Situations like these can have moments of high anxiety, a feeling of powerlessness, a sense of being ungrounded or a sensation that suddenly no one is at the wheel of the bus on which we’re all passengers. When we look deeper–if we look deeper, because let’s face it, we’ve all navigated change in the past without doing it–what we find is something very different, however. When we look deeper, we find that there are some basic truths to the Universe, some basic principles, the effect of which we can escape only for so long before they start to catch up with us. When we look deeper, we find that change is neither good nor evil, it is neutral and constant. When we resist change, that is the point when we create more suffering in our own lives, and provide increased opportunity for suffering in the lives of others.

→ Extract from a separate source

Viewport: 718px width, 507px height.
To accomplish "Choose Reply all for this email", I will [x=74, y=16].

When we look deeper, we also find Jesus’ summary of the law, a simple statement with a profound implication for our lives. When Jesus tells us that the single most important thing we can do in our lives that is the very foundation for absolutely everything else is to love ourselves, our neighbors, and our God, we discard this wisdom at our own peril. What Jesus was saying wasn’t a polite request, nor was it an insurance policy against the threat of eternal damnation, it was an observation on how to live a good life with maximum joy and peace and minimum suffering, anxiety, rage and regret.

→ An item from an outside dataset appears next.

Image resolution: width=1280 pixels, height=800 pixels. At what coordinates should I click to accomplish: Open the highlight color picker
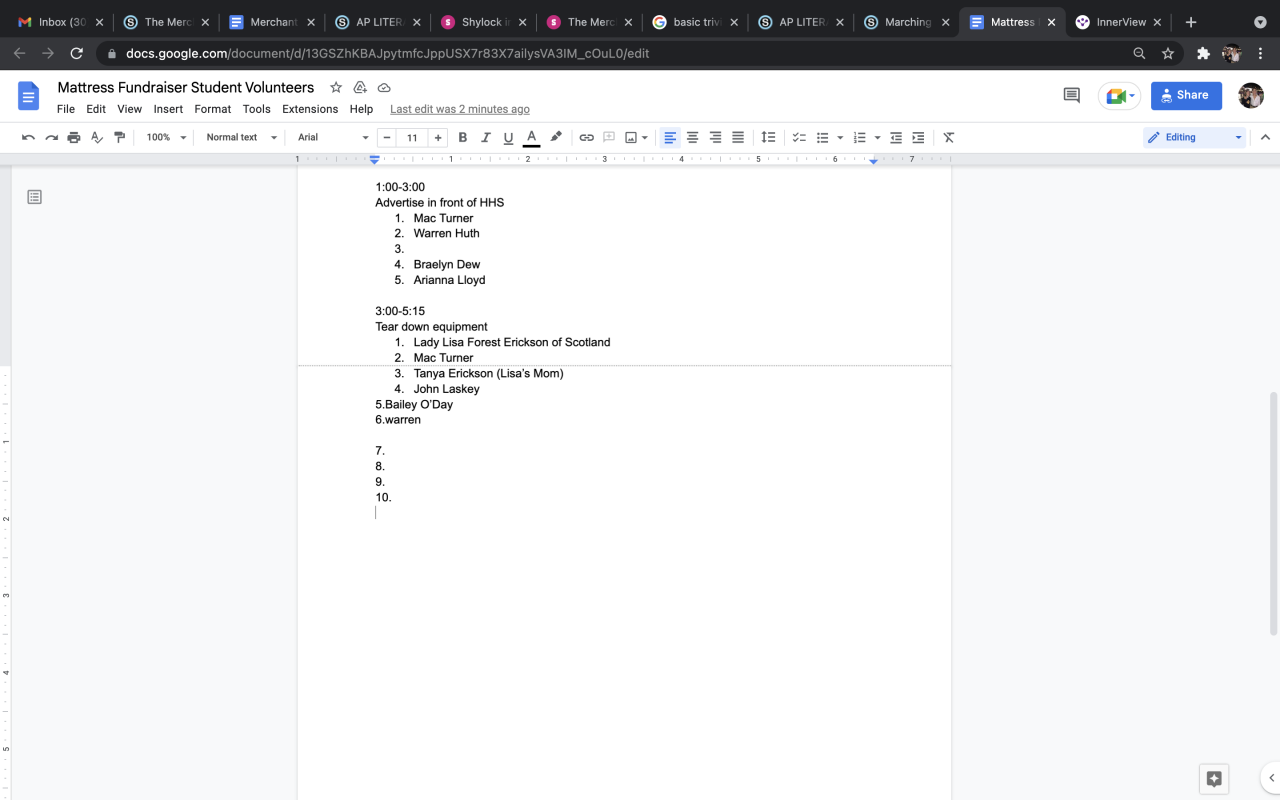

When we truly love ourselves, we treat our bodies and our minds with respect, graciously allowing ourselves a balance of work, rest, and recreation, ingesting food, drink and ideas that suit our needs. When we truly love ourselves, we are free to experience and express our intense emotions and don’t need to self-medicate that lack with overeating, the excessive consumption of alcohol, the abuse of drugs, the consumeristic need for more. When we truly love ourselves we no longer have the overwhelming desire to take out our angers and fears on others, and instead can interact with other people–our neighbors–with a soul-deep and totally genuine spirit of love. And by doing this, we end up loving God, who might as well have a bumper sticker on the beat up Buick he drives that says ‘Love Me, Love My Creation’.
And this has what to do with navigating change? When we obey Jesus’ summary of the law (love-love-love) change is actually pretty neat. Change becomes the old friend who stops in for coffee so you two can catch up on each other’s lives. And when we’re all, every single one of us, operating from a place of deep love for ourselves, our neighbors and our God? When that happens, we can agree to disagree on a variety of things and still manage to change the world for the better (and be home in time for dinner).